Sorry Rukiak, I'm having a little trouble understanding...


----------



## Starfrown

lrosa said:


> Sorry Rukiak, I'm having a little trouble understanding...


He's saying that one would hardly ever offer up details as to what one is obligated to do without solicitation, either direct or indirect, on the part of another person. Thus, sentences offering up such details will often end in のだ because they will come either as a response to a question, or as an explanation that will obviate an anticipated question.
----
I think you were right earlier when you said that the sentence with ～なければならない but without のだ will often be taken as a general statement. Thus:

学校に行かなければならない。 "One must go to school."

As always, I hope the natives will correct me if I'm wrong.


----------



## rukiak

Hello, lrosa.

Imagine the situation when you are not alone and say : " I've got to go. " or " I have to finish this by 8 P.M." 

I just come up with the two cases like below.
1. Tell the phrase to the persons in the place.
2. You remember something and exclaim the phrase as a reflex.

On case1, you are exlaining something.

I'm not sure the manner in your country, not sure whether just saying " I've got to go. " without any other conversation replace "good bye".
But in Japan, just " ーなければならない。" doesn't work for that.
In japanese,
"もう帰らないといけない*ので*。　失礼します。／お疲れさまです。／お先に。／バイバイ。"
are practical.

For " I have to finish this by 8 P.M.", we say in Japanese like below in a conversation.　（as long as you use the style"なければならない"）
"８時までにこれを終わらせなきゃいけないのよ。"
or casually "８時までにこれ終わらせないと。"
eｔｃ.
 just saying なければならない。／ないといけない。／ないと駄目。／etc.　are strange for dialogues.

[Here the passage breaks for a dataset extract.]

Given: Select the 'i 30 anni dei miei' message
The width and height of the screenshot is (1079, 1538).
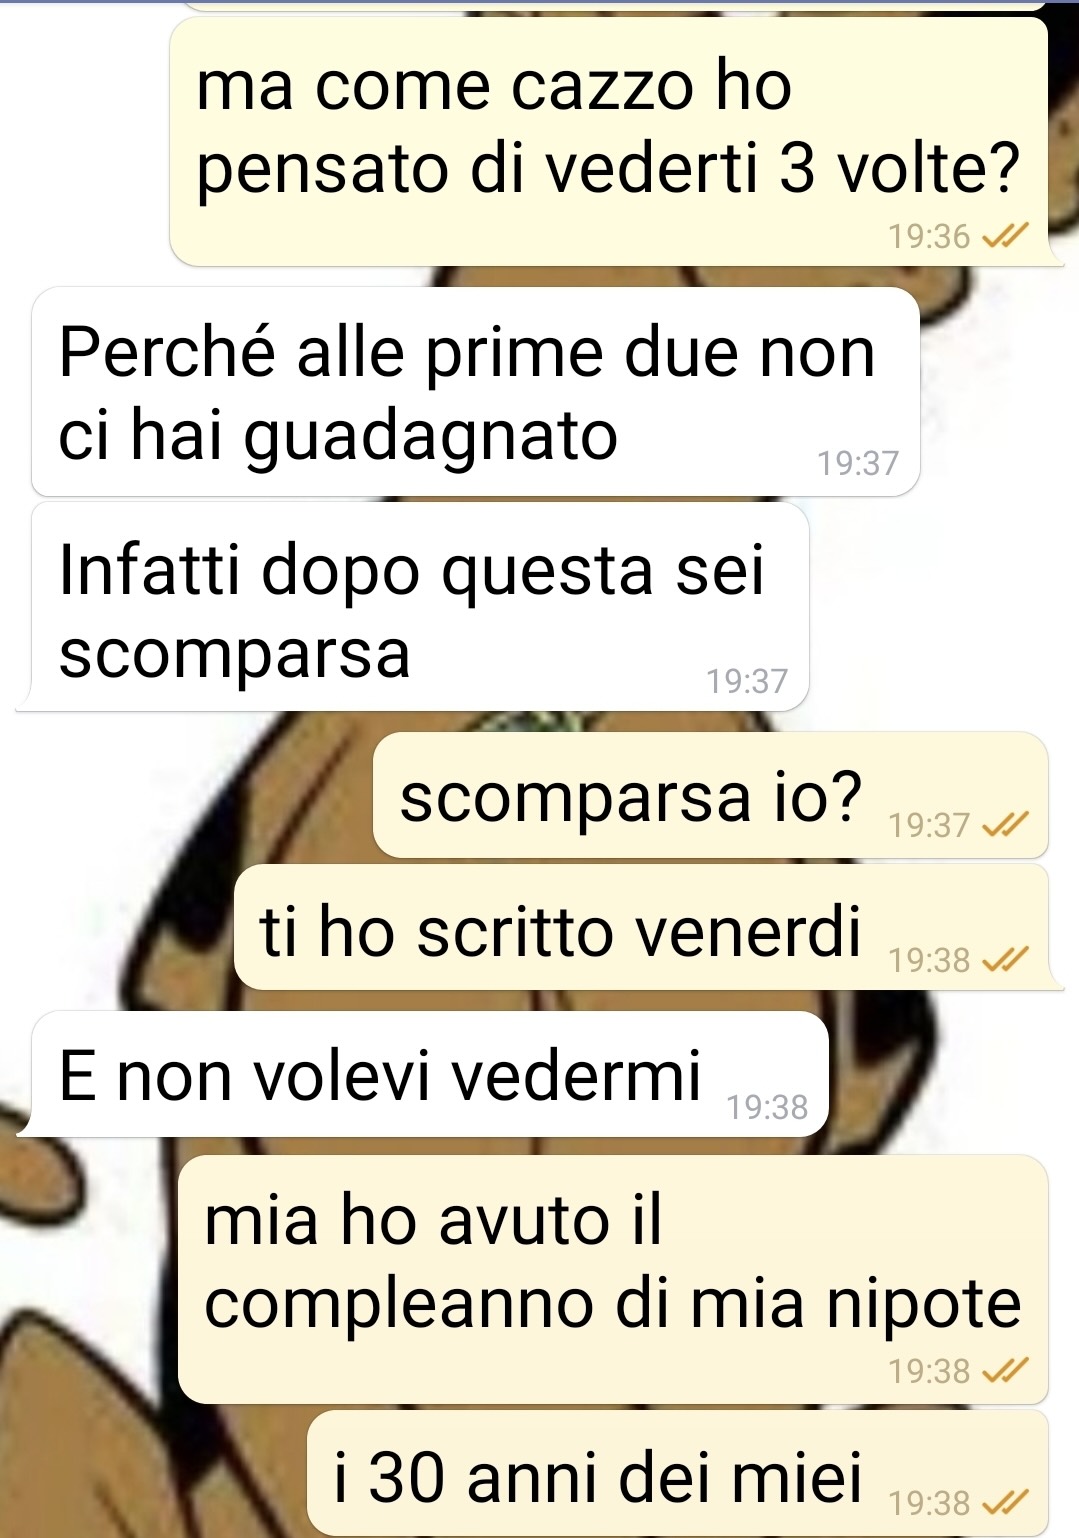Looking at the screenshot, I should point(677,1472).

On case2, you tell to yourself. So, なければならない／なくてはいけない／ないと駄目　is redundant. and the persons around would think you are insane as they happens to hear that. 
Instead, you should say なくちゃ。／なければ。／なくては。／ないと。

Is this understandable?


----------



## lrosa

Hi Rukiak, thank you for your detailed explanation. I understand now. You have assigned 2 possible uses to the phrase "I have to go" - spoken to others, and spoken to oneself. 

When spoken to others in a moderately formal situation, *ので *is used with one of the standard "goodbye" phrases, indicating that "having to go" is the *reason *for one's departure.

When spoken to oneself as a reflex, it would sound slightly bizarre to use ならない／いけない／駄目 because the register of language used in speaking to oneself is the most informal of all. And, in the most informal of situations it is natural to simply say なくちゃ。／なければ。／ないと。

Right?


----------



## rukiak

Hi lrosa.

Your understanding is same as what I meant.

 By the way, I have to modify something of my #13's description.
For " I've got to go. " in English, the translation in Japanese should be 「行かないと行けないので。」.
 「帰らないといけないので。」 corresponds to "I've got to go home."
( May be you've noticed this fact. )


----------



## lrosa

Ok, it has become clear that のです is often used in providing explanations about one's own behaviour. Now I'm curious about a situation in which the speaker recounts an event to a listener who was not present at the event.

For example, if the speaker has seen a tennis match on television, which the listener missed, and if he wants to explain to the listener how the match ended by saying "In the end, X just got tired"... Could I translate this as "結局Xは疲れてしまった*のです*”?　I assume that ”結局Xは疲れてしまいました” would also be possible, but perhaps the first option would be more natural/appropriate?


----------



## rukiak

Hi.
Ｙｏｕ always bring on a difficult question^^.

I think it depends on the course of the speaker's talk.

I think, "結局Ｘは疲れた" sounds bizarre. I can say that "結局負けた。" is often used to describe some sports game.

Ｉ can show you other examples instead:

"Near the end, Ｘ just got tired."  最後のほうで、Xは疲れてしまいました。

”Xは結局、疲れてしまって、２－３で敗れました。” 　（"結局" modifies the verb"敗れました"）


Anyway, のだ、のです seems to not natural for the situation that you mentioned.
結局、負けた。　結局、負けてしまいました。
結局、負けてしまったよ。

When you tell a story,  の is often used with が, for example:

Xは頑張った*の*です*が*、結局負けてしまいました。
（＝Xは頑張りましたが、結局負けてしまいました。）

第一セット、Ｘは５ゲーム連続落とした*の*です*が*、その後、連続ブレークし、７－５で勝ちました。
（＝第一セット、Ｘは５ゲーム連続落としましたが、その後、連続ブレークし、７－５で勝ちました。）


----------



## lrosa

Haha sorry for the tricky questions!

Did you mean that the combination of 結局 with 疲れた on its own sounded bizarre? I take it that it is necessary to add on a further explanation, as in: "In the end, X got tired *and lost*."

Anyway, it seems that のです does not work in this case - that's what I wanted to find out. Thank you for your tip about using の with が - this is indeed a combination that I have often noticed before. 
I guess the wider uses of のだ、のです will just remain a little bit of a mystery to me for a while longer...


----------